**Given text**
*****

Petroleum, as the primary fossil energy source, plays a crucial role in the development of modern society. With its advantages of high stability, high lift, and large displacement, the electrical submersible pump has become an important piece of equipment for artificial lifting and is widely used in high-yield wells and offshore oil production fields. In the process of petroleum development, the flow rate and pressure at the bottom of a well are constantly changing, and it is difficult to accurately estimate the actual production capacity of the oil well. As such, the electrical submersible pump needs to operate for long periods under conditions that deviate from the design parameters.

When an electrical submersible pump operates under low flow conditions, it is prone to stall. At low flow rates, the inlet angle of attack increases, leading to flow separation. As the stall develops, the flow separates and expands around the suction surface of the blades [1,2]. During stall conditions, the centrifugal pump’s flow head performance curve exhibits a positive slope, resulting in a saddle-shaped performance curve [3]. Additionally, the stall generates dynamic load on the impeller, which can result in vibration, fatigue, and even blade fracture at high-stress points [4,5,6]. The stall phenomenon not only reduces the pump efficiency but also has a severe negative impact on the safety and stability of the pump system [7,8].

In recent years, computational fluid dynamics (CFD) is increasingly employed in various engineering fields, particularly in the design and optimization of fluid machinery. Using CFD has dramatically improved the efficiency and accuracy of fluid machinery design and has become an essential tool in modern engineering [9,10]. The distribution of physical quantities, such as velocity and pressure inside the fluid machinery [11,12], can be obtained to identify the main energy losses and optimize the hydraulic performance of fluid machinery using CFD technology [13,14,15].

*****

**The input**

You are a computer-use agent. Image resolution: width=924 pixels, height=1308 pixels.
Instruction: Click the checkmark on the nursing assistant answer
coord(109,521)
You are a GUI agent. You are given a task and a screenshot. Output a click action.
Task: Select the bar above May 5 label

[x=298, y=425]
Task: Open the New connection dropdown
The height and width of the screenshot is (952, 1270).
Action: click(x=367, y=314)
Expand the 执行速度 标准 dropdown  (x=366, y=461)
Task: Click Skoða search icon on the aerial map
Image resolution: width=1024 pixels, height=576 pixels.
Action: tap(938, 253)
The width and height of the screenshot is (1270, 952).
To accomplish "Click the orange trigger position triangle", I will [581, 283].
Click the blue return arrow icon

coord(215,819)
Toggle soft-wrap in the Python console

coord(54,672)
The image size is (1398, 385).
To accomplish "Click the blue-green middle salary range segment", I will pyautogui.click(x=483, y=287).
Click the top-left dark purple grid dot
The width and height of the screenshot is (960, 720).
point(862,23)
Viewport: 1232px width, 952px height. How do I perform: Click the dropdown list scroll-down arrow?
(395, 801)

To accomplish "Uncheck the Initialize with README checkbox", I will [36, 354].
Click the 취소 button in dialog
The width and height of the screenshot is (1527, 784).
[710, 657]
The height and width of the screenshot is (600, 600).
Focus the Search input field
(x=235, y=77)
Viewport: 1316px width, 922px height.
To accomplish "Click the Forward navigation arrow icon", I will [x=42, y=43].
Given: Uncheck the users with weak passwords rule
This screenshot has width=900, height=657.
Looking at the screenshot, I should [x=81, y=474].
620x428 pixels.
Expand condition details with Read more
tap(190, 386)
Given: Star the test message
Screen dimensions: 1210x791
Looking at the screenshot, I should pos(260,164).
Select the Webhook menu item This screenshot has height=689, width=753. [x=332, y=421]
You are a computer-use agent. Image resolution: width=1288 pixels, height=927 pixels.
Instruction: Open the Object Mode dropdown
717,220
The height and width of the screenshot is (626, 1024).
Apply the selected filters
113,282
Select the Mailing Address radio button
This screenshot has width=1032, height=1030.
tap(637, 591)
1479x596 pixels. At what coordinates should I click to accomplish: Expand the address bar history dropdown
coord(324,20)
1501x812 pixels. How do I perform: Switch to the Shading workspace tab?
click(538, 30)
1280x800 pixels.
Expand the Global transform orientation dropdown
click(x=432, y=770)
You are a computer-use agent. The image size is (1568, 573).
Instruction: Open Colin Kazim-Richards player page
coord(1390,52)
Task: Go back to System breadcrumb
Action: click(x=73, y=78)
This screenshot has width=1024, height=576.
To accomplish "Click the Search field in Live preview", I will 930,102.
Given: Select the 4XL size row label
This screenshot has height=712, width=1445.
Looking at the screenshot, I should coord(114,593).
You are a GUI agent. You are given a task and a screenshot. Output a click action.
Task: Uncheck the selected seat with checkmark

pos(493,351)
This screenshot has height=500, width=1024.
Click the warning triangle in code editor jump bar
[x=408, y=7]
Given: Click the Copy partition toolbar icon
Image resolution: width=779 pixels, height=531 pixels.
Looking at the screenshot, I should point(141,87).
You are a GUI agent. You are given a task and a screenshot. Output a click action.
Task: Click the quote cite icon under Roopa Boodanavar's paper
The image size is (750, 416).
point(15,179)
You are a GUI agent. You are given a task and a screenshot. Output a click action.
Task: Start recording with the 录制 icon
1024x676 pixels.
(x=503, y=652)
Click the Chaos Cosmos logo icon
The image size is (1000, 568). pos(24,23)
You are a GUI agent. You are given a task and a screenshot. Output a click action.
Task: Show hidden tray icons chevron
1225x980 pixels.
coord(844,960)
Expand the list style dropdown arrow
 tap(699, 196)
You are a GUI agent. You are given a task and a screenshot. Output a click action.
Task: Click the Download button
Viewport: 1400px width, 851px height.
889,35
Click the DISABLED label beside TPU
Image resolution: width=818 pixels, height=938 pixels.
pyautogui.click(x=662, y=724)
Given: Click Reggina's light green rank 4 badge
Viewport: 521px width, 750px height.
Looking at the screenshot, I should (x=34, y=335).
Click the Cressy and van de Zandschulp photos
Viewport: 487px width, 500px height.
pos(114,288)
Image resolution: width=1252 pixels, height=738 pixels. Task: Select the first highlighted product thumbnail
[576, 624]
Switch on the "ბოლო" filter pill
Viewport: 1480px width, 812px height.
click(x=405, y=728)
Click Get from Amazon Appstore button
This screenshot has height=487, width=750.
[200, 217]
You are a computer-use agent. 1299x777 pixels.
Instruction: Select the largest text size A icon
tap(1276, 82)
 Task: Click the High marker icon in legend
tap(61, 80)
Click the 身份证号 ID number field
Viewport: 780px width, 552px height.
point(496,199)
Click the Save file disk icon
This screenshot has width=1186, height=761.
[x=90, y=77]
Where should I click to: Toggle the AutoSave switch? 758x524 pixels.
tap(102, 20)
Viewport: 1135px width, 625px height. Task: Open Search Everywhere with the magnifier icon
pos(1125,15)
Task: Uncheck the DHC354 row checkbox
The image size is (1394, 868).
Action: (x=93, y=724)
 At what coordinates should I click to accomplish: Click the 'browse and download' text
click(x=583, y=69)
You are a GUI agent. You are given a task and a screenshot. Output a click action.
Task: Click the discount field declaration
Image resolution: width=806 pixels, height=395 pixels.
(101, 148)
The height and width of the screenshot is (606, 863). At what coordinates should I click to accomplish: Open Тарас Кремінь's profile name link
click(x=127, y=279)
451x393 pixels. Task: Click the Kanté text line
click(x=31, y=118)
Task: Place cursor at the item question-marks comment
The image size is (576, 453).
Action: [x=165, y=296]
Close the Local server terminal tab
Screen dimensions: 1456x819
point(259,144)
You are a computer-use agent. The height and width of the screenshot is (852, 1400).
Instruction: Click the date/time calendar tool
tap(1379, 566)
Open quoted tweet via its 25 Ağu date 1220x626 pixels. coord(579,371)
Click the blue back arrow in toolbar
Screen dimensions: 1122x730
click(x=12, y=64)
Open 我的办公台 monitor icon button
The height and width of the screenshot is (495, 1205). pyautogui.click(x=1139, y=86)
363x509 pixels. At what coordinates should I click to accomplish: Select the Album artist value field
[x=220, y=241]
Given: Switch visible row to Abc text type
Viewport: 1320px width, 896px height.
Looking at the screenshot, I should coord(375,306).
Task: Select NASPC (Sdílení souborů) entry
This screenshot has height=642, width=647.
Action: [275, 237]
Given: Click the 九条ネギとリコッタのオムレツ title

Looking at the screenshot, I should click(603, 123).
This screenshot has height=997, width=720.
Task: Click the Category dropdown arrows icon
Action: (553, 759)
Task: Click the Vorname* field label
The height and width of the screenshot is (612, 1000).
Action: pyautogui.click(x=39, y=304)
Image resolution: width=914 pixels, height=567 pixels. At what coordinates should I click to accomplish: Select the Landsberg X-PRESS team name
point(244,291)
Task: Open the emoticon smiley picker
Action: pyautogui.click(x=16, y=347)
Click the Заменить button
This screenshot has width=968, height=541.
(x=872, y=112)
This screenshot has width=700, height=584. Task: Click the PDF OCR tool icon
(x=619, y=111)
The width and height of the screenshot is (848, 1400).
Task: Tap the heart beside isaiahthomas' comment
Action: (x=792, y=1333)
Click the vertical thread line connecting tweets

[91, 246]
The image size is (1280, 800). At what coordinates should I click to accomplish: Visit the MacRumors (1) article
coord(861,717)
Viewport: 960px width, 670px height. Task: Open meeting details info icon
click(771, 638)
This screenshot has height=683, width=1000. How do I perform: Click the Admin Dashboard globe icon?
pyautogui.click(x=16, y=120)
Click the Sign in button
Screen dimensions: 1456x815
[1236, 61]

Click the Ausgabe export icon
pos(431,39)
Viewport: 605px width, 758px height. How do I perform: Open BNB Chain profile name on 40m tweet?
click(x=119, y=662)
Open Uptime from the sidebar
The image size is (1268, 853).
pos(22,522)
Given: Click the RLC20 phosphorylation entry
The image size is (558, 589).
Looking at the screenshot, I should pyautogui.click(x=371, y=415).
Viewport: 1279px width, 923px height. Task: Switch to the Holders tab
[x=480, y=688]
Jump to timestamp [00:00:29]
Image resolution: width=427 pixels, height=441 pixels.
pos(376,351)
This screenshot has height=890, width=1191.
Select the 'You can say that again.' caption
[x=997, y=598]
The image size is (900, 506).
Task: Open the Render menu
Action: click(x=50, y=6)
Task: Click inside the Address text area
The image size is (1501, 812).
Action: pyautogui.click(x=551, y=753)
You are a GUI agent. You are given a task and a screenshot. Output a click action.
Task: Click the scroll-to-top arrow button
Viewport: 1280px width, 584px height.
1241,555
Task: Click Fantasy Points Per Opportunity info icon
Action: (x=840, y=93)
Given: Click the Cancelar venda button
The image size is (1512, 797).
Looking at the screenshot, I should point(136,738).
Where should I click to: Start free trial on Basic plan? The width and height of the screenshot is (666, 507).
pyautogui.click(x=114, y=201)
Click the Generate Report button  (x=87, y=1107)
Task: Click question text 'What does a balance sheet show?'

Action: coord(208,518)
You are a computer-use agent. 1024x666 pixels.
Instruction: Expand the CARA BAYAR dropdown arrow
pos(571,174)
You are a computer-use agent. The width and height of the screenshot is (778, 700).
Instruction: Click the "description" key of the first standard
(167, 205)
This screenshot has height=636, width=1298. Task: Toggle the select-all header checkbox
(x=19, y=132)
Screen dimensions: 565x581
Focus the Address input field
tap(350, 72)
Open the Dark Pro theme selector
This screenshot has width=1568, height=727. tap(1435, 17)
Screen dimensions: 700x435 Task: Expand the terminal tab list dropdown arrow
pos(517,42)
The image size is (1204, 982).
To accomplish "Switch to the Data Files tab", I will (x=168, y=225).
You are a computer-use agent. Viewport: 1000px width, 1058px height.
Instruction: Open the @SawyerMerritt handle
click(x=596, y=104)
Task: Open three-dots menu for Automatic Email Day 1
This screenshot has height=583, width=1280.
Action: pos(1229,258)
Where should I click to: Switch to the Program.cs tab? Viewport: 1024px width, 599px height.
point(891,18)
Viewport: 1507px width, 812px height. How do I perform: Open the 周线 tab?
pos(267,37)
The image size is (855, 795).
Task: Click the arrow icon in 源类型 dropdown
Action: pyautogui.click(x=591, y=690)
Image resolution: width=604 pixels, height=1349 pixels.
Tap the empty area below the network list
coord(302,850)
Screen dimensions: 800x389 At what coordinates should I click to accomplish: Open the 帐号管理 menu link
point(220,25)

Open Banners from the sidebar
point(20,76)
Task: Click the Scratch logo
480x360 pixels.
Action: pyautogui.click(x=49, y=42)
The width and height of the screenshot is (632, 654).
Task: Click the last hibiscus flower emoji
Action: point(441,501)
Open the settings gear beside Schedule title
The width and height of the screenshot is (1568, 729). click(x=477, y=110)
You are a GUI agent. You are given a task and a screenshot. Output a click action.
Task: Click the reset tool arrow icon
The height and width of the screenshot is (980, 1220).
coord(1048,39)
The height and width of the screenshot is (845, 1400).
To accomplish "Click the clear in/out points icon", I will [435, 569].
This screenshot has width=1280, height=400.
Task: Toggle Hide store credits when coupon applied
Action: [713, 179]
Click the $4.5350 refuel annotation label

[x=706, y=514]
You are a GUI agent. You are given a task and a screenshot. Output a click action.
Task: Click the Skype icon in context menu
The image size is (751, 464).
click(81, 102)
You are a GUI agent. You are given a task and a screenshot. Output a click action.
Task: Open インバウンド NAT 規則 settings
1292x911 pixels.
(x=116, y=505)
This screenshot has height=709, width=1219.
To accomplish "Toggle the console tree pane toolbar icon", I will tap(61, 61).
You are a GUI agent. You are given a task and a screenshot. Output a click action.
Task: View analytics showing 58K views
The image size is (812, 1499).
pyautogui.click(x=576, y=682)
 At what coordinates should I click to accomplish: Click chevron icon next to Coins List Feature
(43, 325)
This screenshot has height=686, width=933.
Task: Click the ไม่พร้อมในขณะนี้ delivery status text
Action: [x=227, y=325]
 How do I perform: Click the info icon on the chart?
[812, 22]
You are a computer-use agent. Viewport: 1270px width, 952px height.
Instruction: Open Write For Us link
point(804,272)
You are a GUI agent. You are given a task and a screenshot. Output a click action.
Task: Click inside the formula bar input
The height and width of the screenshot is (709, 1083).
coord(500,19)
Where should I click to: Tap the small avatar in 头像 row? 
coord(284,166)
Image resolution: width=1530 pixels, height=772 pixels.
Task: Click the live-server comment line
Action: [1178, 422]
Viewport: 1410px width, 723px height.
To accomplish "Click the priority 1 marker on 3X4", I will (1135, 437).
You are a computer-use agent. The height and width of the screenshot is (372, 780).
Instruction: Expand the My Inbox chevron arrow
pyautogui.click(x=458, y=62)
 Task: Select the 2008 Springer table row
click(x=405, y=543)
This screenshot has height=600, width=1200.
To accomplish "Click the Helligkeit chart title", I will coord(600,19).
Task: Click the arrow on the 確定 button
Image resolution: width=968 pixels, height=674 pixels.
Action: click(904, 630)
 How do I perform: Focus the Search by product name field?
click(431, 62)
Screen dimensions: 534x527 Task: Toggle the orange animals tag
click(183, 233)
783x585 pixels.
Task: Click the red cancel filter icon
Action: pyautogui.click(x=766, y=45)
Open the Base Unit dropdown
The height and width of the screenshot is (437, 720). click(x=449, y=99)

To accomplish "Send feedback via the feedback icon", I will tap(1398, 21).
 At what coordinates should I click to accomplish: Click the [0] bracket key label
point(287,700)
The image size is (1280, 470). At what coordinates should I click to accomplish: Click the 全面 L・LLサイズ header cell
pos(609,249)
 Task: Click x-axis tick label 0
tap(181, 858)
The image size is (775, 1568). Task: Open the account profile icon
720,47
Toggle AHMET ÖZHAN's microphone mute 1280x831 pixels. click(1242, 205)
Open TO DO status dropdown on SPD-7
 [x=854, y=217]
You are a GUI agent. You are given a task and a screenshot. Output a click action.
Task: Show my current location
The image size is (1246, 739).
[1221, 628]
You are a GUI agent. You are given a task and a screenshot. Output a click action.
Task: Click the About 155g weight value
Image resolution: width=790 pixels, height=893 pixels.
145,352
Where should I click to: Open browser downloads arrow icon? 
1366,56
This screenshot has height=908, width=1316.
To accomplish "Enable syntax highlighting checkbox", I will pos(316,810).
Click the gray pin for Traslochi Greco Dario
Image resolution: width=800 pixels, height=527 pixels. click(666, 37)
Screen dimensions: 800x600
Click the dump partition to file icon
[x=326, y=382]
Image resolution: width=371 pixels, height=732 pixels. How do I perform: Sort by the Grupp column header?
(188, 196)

*****

**Written task 1**
Retype the rows above, verbatim, from the line containing "Expand the list style dropdown arrow" through the line containing "tap(1276, 82)", inclusive.
**Written task 2**
Extend the passage on electrical submersible pump stall, picking up after its final sentence.

**Final result 1**
Expand the list style dropdown arrow
 tap(699, 196)
You are a GUI agent. You are given a task and a screenshot. Output a click action.
Task: Click the Download button
Viewport: 1400px width, 851px height.
889,35
Click the DISABLED label beside TPU
Image resolution: width=818 pixels, height=938 pixels.
pyautogui.click(x=662, y=724)
Given: Click Reggina's light green rank 4 badge
Viewport: 521px width, 750px height.
Looking at the screenshot, I should (x=34, y=335).
Click the Cressy and van de Zandschulp photos
Viewport: 487px width, 500px height.
pos(114,288)
Image resolution: width=1252 pixels, height=738 pixels. Task: Select the first highlighted product thumbnail
[576, 624]
Switch on the "ბოლო" filter pill
Viewport: 1480px width, 812px height.
click(x=405, y=728)
Click Get from Amazon Appstore button
This screenshot has height=487, width=750.
[200, 217]
You are a computer-use agent. 1299x777 pixels.
Instruction: Select the largest text size A icon
tap(1276, 82)

**Final result 2**
The performance characteristics of the pump under stall conditions have been studied by many authors. Wang et al. [16] studied a centrifugal pump with a diffuser and found that the rotational stall occurs in the diffuser when the flow rate is below 0.4 Q_des. At the same time, a positive slope segment appears on the performance curve. Pan et al. [17] investigated the external characteristic curve of a mixed-flow pump and observed a saddle-shaped curve. Their findings suggested that a vortex formed at the shroud of the pump, which reduced the effective outside diameter of the impeller outlet. Feng et al. [18] analyzed the internal flow pattern of a centrifugal pump under stall conditions and found that stall vortex frequently leads to the formation of a vortex at the outlet downstream. This phenomenon disrupts the flow pattern inside the pump and can cause a decrease in the pump’s head and efficiency. Li et al. [19] studied the impeller inlet prerotation in centrifugal pumps. Their research revealed that the presence of prerotation does not impact the occurrence of a positive slope in the external characteristic curve of the pump. However, prerotation may cause a sudden head drop, negatively affecting the pump performance. Hu et al. [20] conducted research on mixed-flow water jet propulsion pumps operating under low flow conditions. Their findings indicated that the presence of a diffuser did not impact the stall effect within the impeller.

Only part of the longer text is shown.